» **Activity**
With the material below, print exactly the lines between the line holding "Given: Click the pencil" and the line holding "Given: Open the attribute projection dropdown", inclusive. Add nothing else.

━━━━

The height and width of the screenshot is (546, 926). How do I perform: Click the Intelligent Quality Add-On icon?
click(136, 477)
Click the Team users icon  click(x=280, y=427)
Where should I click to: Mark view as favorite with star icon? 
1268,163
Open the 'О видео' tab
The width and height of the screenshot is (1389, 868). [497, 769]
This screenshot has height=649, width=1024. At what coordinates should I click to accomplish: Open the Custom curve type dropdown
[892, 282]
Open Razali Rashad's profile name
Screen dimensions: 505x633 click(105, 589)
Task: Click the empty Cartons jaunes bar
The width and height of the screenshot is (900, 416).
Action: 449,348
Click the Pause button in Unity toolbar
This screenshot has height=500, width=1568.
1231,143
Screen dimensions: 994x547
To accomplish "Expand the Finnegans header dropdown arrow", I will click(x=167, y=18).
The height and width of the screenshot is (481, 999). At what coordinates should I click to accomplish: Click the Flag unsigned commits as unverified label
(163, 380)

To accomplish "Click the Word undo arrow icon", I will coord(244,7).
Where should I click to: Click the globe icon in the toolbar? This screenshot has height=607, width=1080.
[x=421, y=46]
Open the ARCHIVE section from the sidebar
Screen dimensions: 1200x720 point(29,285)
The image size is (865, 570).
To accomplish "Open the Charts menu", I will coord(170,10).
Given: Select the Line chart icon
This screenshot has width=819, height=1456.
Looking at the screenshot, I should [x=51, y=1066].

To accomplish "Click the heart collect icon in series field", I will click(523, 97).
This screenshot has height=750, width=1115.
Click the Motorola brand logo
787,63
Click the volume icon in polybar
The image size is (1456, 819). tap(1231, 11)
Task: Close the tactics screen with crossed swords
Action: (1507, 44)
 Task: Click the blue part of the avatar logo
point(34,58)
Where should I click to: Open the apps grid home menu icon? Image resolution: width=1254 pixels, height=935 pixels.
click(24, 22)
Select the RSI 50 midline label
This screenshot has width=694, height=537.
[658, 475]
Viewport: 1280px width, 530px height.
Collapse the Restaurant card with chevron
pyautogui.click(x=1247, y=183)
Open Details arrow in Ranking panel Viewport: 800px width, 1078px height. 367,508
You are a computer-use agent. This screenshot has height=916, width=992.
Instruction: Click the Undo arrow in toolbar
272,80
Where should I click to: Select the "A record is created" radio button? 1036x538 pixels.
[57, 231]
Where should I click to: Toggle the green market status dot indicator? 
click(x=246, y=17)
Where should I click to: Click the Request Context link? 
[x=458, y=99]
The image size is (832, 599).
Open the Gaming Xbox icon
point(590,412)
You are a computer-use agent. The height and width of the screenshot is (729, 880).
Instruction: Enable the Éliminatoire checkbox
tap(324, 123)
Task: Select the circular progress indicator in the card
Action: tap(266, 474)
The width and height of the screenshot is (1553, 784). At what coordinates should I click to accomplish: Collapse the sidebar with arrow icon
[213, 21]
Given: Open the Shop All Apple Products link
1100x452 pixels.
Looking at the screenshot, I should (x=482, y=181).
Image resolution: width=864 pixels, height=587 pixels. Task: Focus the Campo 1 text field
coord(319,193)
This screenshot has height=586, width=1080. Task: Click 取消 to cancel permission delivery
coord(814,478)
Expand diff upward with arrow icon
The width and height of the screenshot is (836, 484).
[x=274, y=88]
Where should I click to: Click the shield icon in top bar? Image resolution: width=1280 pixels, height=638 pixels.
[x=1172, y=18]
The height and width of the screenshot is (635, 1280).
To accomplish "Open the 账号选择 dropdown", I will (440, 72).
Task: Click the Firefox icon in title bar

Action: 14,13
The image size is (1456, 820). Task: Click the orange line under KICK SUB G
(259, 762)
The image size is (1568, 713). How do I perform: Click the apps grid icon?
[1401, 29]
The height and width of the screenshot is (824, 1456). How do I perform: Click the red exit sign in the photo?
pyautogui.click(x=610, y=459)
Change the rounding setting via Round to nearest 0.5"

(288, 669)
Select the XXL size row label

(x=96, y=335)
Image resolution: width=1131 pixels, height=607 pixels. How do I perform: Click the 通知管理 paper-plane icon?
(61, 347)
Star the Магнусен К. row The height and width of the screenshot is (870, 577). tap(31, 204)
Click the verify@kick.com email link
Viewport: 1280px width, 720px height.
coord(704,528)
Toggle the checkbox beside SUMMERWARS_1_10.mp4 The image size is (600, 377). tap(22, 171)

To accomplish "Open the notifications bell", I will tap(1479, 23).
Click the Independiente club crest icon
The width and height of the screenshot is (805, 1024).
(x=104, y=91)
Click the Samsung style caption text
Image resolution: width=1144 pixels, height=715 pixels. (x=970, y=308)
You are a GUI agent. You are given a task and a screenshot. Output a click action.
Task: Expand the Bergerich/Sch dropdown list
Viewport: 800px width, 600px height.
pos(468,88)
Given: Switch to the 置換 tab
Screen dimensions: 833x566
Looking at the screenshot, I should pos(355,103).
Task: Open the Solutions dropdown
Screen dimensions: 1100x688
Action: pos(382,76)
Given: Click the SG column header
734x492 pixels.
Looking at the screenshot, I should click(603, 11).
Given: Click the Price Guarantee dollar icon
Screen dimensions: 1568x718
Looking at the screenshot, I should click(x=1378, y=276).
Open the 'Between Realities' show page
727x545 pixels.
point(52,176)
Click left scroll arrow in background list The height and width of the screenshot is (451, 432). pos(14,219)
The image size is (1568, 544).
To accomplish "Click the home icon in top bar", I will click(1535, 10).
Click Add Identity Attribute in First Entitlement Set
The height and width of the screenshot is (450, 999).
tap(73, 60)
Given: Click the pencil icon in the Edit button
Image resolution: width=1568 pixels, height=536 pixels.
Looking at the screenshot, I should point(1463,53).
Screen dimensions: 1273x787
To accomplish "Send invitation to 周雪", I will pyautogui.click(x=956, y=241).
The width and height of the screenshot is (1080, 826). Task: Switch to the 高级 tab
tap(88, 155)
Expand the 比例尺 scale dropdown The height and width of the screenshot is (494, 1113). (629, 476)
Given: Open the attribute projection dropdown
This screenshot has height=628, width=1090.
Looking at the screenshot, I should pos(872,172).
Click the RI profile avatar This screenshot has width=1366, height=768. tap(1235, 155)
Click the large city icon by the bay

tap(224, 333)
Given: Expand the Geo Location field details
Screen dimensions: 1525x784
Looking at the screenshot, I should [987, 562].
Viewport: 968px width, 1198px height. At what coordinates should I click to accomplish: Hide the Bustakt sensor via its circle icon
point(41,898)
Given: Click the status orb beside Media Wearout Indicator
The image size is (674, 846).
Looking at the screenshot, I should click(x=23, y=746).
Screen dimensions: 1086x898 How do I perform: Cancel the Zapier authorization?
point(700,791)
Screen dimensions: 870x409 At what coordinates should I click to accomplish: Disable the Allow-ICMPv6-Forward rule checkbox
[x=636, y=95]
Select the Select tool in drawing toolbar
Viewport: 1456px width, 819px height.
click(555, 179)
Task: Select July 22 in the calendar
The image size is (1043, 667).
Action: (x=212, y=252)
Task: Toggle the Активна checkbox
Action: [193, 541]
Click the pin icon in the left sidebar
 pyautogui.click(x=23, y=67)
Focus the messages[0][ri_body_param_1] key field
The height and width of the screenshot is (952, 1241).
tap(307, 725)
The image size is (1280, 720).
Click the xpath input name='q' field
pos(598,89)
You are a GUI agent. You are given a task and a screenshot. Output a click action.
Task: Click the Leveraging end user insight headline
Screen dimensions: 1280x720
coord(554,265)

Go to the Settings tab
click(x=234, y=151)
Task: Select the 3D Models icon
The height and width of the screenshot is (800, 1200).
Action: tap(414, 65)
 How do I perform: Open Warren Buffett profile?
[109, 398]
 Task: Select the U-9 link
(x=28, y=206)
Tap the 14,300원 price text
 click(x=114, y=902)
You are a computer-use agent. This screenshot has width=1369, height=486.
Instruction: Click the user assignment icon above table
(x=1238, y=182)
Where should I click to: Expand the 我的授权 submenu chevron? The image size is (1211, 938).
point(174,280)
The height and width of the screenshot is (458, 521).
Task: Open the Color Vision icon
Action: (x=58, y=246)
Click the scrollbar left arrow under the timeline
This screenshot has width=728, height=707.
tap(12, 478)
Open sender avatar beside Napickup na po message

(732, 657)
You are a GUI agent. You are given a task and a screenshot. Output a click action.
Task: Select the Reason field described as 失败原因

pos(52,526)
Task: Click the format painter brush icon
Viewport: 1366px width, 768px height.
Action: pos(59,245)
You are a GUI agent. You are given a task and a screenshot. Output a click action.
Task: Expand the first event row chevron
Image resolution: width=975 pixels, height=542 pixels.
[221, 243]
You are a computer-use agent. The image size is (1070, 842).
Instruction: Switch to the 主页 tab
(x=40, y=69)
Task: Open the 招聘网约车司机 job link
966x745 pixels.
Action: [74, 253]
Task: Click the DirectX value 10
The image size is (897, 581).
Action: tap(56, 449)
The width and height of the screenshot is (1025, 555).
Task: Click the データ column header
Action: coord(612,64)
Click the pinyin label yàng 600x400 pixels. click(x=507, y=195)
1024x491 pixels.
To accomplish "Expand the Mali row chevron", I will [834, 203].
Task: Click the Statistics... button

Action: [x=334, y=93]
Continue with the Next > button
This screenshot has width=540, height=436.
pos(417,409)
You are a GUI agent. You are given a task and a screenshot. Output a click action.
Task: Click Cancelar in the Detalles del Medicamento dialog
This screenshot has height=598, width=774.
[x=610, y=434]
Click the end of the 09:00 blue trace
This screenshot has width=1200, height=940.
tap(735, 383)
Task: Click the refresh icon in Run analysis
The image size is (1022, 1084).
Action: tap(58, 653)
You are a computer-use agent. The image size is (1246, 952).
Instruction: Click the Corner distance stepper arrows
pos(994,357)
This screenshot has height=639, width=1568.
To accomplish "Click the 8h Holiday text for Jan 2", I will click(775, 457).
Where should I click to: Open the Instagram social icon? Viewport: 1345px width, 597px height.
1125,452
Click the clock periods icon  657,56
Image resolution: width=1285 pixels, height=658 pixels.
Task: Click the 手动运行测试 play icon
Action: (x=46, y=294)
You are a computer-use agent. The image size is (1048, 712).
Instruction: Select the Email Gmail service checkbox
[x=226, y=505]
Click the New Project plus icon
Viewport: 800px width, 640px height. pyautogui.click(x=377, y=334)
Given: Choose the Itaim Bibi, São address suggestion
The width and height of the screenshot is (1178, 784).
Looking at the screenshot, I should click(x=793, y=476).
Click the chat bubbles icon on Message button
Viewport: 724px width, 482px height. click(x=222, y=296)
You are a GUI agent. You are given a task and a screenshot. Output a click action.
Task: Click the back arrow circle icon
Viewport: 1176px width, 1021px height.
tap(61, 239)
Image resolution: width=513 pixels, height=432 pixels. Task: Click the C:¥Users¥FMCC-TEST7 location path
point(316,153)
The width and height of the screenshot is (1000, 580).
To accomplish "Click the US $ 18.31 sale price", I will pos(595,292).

━━━━

» **Reply**
Given: Click the pencil icon in the Edit button
Image resolution: width=1568 pixels, height=536 pixels.
Looking at the screenshot, I should point(1463,53).
Screen dimensions: 1273x787
To accomplish "Send invitation to 周雪", I will pyautogui.click(x=956, y=241).
The width and height of the screenshot is (1080, 826). Task: Switch to the 高级 tab
tap(88, 155)
Expand the 比例尺 scale dropdown The height and width of the screenshot is (494, 1113). (629, 476)
Given: Open the attribute projection dropdown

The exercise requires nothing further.